PROBLEM TO SOLVE:
Count the lines below that contain the word "para" and give only the number.

+++ RECORDS

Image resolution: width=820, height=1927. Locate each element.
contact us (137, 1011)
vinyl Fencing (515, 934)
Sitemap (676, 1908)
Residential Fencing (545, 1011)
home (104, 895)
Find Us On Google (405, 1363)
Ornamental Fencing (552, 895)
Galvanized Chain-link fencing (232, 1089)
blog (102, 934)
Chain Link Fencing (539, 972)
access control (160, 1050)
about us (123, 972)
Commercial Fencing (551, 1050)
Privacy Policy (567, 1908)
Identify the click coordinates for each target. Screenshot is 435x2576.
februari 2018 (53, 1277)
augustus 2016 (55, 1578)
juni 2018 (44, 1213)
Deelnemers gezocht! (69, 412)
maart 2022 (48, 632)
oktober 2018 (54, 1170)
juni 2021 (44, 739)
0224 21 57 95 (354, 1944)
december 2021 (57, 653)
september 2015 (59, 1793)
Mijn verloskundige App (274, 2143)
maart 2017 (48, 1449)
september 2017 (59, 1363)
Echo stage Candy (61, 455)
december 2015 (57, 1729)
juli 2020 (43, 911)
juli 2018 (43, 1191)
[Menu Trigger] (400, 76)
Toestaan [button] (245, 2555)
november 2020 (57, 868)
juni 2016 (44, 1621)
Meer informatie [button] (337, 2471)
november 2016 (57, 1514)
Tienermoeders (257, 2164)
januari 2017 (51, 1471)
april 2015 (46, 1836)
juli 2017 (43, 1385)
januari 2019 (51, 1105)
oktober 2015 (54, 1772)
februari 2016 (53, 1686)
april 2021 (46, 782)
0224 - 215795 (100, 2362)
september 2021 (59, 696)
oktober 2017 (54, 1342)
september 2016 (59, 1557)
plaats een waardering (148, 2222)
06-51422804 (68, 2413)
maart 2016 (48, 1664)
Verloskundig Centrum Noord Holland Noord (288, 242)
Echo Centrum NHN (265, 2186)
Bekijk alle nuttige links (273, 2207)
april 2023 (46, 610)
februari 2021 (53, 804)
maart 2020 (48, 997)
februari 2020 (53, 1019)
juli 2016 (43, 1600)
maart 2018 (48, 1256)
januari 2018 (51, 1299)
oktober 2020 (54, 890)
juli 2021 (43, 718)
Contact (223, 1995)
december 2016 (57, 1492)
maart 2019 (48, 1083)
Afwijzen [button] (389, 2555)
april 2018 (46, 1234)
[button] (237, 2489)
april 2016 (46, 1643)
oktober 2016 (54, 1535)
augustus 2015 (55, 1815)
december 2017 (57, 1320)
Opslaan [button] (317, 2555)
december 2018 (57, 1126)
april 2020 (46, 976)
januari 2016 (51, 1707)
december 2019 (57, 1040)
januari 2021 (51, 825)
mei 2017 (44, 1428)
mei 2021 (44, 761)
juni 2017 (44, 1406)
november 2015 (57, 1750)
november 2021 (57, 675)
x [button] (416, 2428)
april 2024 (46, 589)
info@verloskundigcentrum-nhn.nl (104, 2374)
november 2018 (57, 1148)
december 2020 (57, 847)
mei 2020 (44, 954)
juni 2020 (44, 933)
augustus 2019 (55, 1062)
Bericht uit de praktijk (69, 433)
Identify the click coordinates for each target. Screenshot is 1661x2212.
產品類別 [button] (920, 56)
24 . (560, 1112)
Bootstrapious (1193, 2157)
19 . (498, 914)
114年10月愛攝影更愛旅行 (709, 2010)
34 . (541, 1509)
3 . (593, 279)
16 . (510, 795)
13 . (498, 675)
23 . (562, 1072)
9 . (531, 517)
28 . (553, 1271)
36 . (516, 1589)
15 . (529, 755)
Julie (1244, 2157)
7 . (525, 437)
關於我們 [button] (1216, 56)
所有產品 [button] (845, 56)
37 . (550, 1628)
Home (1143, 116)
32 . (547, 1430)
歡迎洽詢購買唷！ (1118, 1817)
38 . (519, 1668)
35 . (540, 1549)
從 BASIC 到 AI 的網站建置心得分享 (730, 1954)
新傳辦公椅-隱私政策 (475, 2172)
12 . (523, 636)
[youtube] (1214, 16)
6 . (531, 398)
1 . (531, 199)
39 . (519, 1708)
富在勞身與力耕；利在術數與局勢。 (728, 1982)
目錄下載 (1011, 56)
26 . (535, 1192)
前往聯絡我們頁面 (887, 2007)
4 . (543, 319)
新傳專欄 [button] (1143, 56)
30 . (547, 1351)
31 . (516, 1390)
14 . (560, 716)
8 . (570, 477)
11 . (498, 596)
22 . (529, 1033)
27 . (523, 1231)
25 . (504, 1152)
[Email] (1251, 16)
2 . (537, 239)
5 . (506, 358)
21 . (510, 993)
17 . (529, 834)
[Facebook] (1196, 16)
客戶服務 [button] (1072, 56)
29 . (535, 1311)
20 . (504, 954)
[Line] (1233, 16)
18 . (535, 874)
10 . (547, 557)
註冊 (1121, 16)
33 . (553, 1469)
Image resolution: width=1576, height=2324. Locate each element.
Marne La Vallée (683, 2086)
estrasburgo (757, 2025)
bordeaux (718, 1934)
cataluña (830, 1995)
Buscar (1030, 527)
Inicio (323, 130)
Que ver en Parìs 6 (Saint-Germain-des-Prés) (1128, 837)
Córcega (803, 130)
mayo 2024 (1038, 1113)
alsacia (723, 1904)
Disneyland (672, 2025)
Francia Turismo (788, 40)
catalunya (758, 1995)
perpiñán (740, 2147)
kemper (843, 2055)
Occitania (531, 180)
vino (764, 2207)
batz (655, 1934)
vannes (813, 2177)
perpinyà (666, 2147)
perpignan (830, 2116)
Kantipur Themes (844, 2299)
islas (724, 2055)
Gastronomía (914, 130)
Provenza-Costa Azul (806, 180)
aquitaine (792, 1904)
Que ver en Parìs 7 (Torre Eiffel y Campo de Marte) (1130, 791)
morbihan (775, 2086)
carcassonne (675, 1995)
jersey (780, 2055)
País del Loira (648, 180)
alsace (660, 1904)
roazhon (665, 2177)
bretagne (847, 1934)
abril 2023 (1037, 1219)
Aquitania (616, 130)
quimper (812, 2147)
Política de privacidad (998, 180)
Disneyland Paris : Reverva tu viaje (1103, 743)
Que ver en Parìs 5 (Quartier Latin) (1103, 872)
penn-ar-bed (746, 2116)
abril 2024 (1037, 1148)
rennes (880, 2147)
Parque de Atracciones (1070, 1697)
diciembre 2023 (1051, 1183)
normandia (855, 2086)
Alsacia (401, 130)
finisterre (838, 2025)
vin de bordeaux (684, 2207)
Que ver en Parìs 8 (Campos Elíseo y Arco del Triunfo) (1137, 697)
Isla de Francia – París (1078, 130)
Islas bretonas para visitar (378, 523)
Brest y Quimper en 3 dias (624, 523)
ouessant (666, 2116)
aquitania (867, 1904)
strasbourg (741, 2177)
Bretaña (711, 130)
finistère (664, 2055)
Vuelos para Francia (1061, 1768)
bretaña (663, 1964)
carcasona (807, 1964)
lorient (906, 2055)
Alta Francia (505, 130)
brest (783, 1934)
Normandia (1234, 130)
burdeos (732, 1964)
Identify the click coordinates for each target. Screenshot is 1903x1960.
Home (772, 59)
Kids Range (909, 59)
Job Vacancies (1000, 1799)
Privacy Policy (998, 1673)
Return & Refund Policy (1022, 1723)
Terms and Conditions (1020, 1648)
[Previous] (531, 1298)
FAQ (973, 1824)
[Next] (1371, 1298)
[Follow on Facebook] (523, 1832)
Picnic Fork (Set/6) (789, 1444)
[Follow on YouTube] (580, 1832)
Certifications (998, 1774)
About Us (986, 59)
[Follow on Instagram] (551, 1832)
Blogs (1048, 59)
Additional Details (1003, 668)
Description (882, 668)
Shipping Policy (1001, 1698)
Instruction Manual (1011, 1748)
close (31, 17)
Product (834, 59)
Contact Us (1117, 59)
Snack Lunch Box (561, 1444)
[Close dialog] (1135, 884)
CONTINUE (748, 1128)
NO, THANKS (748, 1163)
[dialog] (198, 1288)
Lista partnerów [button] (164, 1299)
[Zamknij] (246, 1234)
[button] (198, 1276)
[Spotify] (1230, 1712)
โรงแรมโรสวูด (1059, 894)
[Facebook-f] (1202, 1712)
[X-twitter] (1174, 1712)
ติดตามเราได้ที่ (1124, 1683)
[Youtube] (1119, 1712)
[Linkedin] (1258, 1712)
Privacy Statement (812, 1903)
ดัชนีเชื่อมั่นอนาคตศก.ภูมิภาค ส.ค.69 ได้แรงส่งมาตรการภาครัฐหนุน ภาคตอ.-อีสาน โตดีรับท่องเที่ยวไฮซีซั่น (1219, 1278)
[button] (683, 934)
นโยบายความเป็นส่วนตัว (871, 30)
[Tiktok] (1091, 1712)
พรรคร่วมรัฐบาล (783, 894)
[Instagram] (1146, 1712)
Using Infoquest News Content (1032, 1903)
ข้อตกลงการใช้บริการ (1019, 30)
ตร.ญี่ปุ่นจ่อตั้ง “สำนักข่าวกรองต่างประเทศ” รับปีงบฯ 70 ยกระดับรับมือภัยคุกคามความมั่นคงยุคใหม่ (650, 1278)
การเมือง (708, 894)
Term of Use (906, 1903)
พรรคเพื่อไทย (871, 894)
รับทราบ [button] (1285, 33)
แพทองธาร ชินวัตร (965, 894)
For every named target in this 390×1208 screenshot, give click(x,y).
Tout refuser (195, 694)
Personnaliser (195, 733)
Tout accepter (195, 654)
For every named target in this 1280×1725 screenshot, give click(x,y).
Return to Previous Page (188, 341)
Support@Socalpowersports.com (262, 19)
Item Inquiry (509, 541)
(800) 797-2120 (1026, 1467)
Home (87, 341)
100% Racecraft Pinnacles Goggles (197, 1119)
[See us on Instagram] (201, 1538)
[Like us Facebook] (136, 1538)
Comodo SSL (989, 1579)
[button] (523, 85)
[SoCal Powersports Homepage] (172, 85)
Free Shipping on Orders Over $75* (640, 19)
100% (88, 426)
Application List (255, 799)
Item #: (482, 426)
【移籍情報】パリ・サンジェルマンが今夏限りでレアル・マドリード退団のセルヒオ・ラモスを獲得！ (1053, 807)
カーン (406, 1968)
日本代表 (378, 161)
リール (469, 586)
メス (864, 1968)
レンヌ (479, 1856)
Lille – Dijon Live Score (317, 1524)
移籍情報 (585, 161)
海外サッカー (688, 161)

++++++

OUTPUT BELOW:
2